Can you format the lines below as a Markdown table, starting at the line containing "This screenshot has" and ending at the line containing "container-id: 8b646f689f2c4f911696c030fcddb5a559b448ec… is"? Use the columns Row and Line, skip blank lines, and leave the pictures out.

**EXTRACTED MATERIAL:**
════

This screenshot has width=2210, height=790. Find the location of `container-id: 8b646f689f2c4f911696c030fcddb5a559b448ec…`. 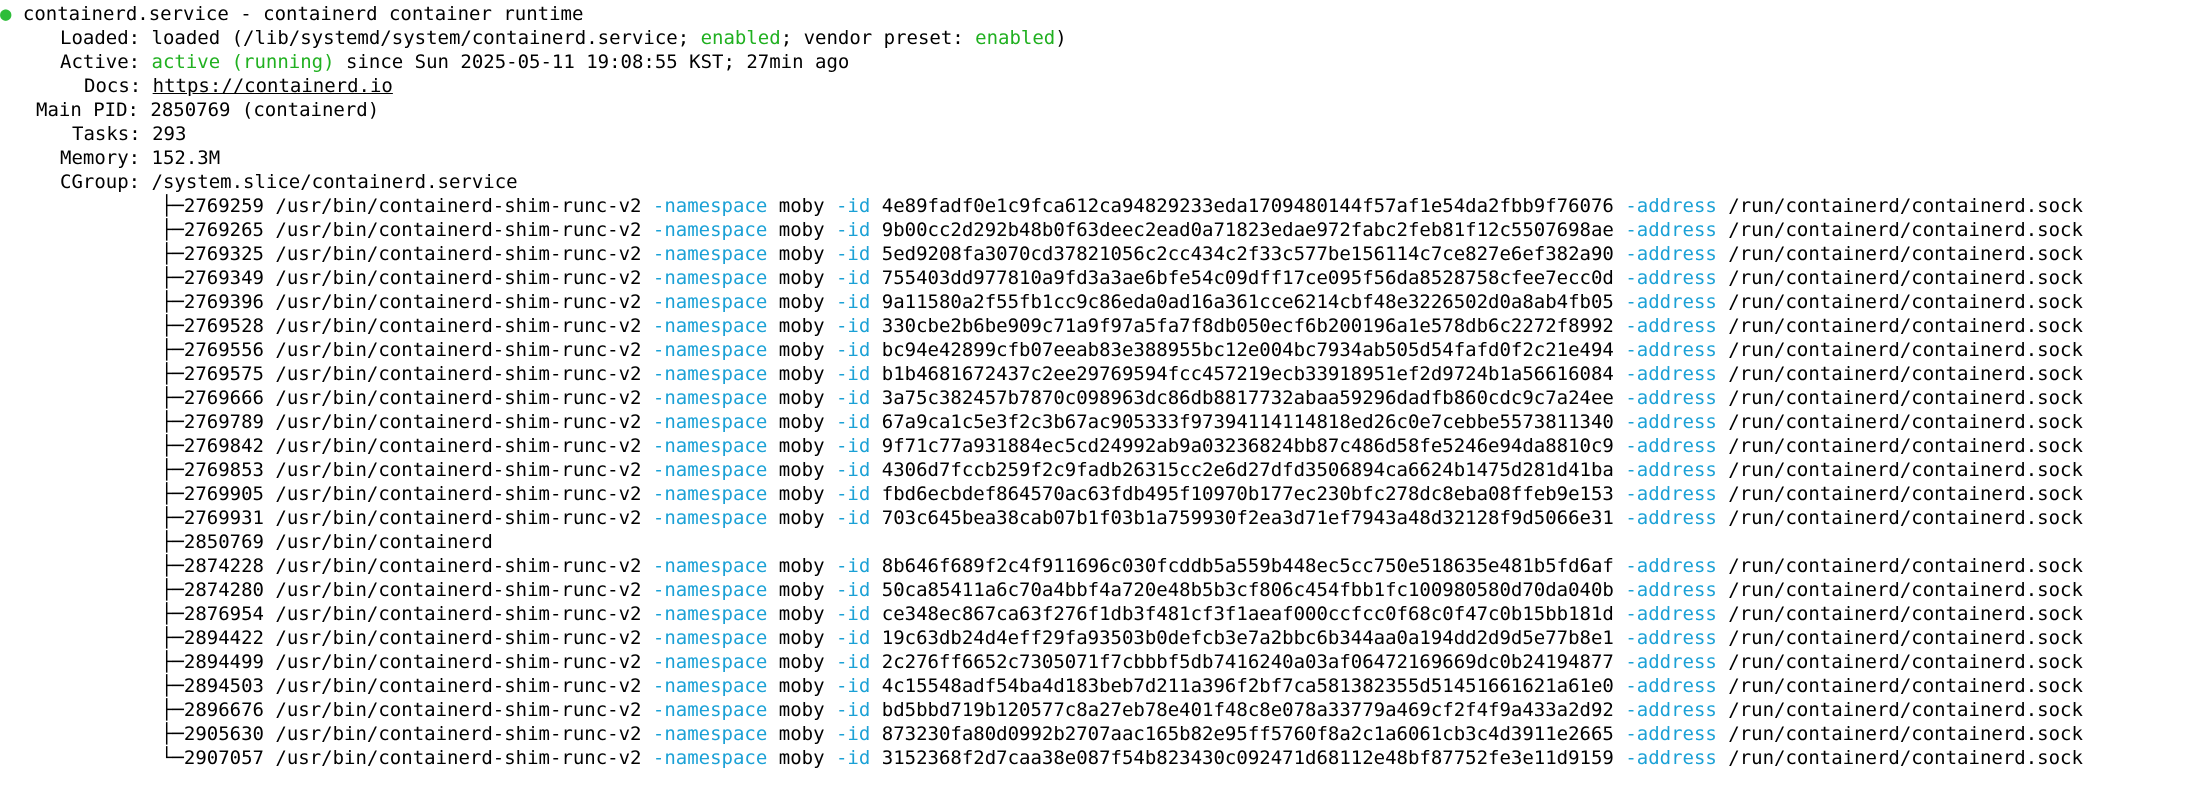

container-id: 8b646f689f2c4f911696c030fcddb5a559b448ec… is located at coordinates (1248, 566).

════

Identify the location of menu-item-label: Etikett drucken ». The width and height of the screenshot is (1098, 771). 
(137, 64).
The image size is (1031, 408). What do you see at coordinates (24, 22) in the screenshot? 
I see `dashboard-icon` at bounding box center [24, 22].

════

**SOLVED PROBLEM:**
| Row | Line |
|---|---|
| 1 | This screenshot has width=2210, height=790. Find the location of `container-id: 8b646f689f2c4f911696c030fcddb5a559b448ec…`.  |
| 2 | container-id: 8b646f689f2c4f911696c030fcddb5a559b448ec… is located at coordinates (1248, 566). |